Where would we fall on Bhutan’s Happiness Index? We might get credit for at least some attention paid to environmental and social issues; but the index measures results not intentions. Good governance seems to be as elusive now as it ever was. Corruption has always been endemic at the local level, ward politics unchanged, and political patronage as evident as ever. Congress has always been self-serving and inbred, and its approval ratings are as low as they have ever been. Community vitality is a pipe dream in a culture of identity politics. ‘The community’ is more often than not a code word for an aggrieved group; and there can be no settled harmony unless the grievances are addressed. We are an electronically mediated country on the cusp of revolutionary advances in virtual reality and cybernetics. A similar revolution in genetic engineering all but guarantee a post-human generation; and both will do more to encourage and promote individualism rather than community. Psychological well-being in such a fractious country is another illusion. In fact we seem more interested in expanding the definitions of mental illness and dysfunction than reducing them. Everyone suffers from some bi-polarity, attention deficit disorder, and mild socio-pathology.

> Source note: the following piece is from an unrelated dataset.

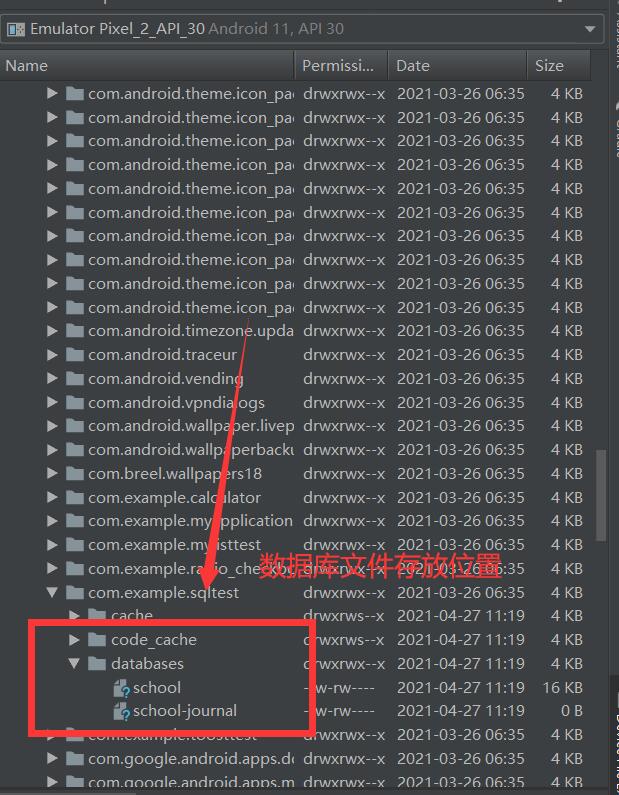
Task: Expand the com.android.vending folder
Action: [52, 379]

As the Australian psychiatrist and scholar Sidney Bloch has noted:
As the father of psychoanalysis Sigmund Freud emphasized in his 1930 essay, ‘Civilization and Its Discontents’, we are much more vulnerable to unhappiness than its opposite. That’s because we are constantly threatened by three forces: the fragility of our physical self, “doomed” by ageing and disease; the external world, with its potential to destroy us (through floods, fires, storms and earthquakes, for example); and our unpredictably complicated relationships with other people (regarded by Freud as the most painful source of unhappiness).
While we may savor happiness episodically, it will invariably be disrupted by unwelcome negative feelings. Still, most of humankind will continue to harbor the expectation of living happily and remain oblivious that this wishful fantasy is an unconscious way of warding off the threat of psychic pain.
The Bhutanese want to have nothing to do with Freud; but they soon will. The closest political adventure to Bhutanese Happiness was Soviet Socialism. The Communists, unhappy with the aristocratic, capitalist, monarchist culture of Russia and the West were determined to engineer social harmony. Once wealth had been evenly distributed, social equality assured, and economic growth governed to assure simultaneous progress and universal access, happiness would be assured. The experiment failed for many complex reasons, but the fundamental Soviet mistake was an underestimation of individualism. With individualism necessarily comes conflict and periods of disunity and chaos; but that one most fundamental aspect of human nature can never be thwarted or denied.
While the Bhutanese governments persist in promoting the neo-socialist model of social development, once its borders have been breached, its insularity cracked, and its cultural heterogeneity challenged, it will become just like every other nation in the world. There never has been an ideal society – not even, despite Margaret Mead’s enthusiasm, the Trobriand Islands. Happiness is elusive, relative, and intimately personal. Bhutan’s experience is interesting but little more.